Details of the trial (free full text) at January issue of:
sciencedirect.com
Abstract
This was a prospective, open-label, nonrandomized pilot study to evaluate efficacy and tolerability of levalbuterol (LEV) in acute asthma. Asthmatics (forced expiratory volume in 1 second [FEV1], 20?55% predicted) were sequentially enrolled into cohorts of 12 to 14 and received 0.63, 1.25, 2.5, 3.75, or 5.0 mg LEV or 2.5 or 5.0 mg racemic albuterol (RAC) every 20 minutes × 3. After the first dose, FEV1 changes were 56% (0.6 L) for 1.25 mg LEV and 6% (0.07 L) and 14% (0.21 L) for 2.5 and 5 mg RAC respectively. After three doses, FEV1 changes were 74% (0.9 L), 39% (0.5 L), and 37% (0.6 L) for 1.25 mg, LEV 2.5 mg, RAC and 0.63 mg LEV respectively. LEV doses greater than 1.25 mg did not further improve bronchodilation. Baseline plasma (S)-albuterol levels were negatively correlated with baseline FEV1 (R = - 0.3, P = .004) and percent change in FEV1 (R = -0.3, P = .006). LEV at a dose of 1.25 mg produced effective bronchodilation that was greater than both RAC doses. The negative correlation between (S)-albuterol levels and FEV1 could suggest a deleterious effect of (S)-albuterol. Larger comparative studies are warranted.
From the text:
Among all patients and in the subset with baseline FEV1 35% of predicted, 1.25 mg levalbuterol produced a greater degree of bronchodilation after the first dose than both racemic albuterol doses and 0.63 mg levalbuterol.

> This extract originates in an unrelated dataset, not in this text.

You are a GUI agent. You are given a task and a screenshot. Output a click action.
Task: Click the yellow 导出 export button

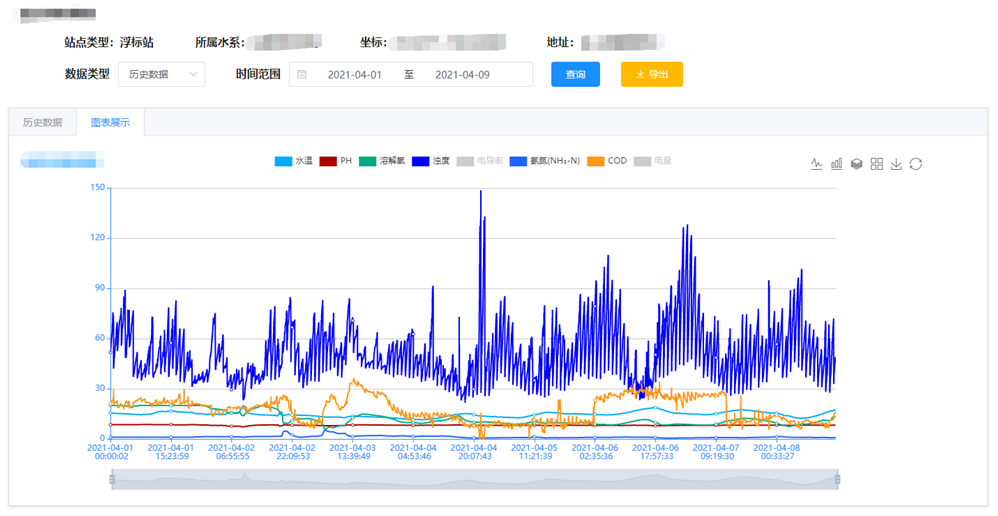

In the subset with more respiratory compromise, the median percent change in FEV1 was more than 10-fold greater than both racemic albuterol doses (75%, compared with 7.5% and 3.2% for 2.5 and 5.0 mg racemic albuterol, respectively).
They should really do a proper trial and nail down this improvement. If they can conclusively demonstrate this, then they should get close to 100% of the hospital market.
Peter |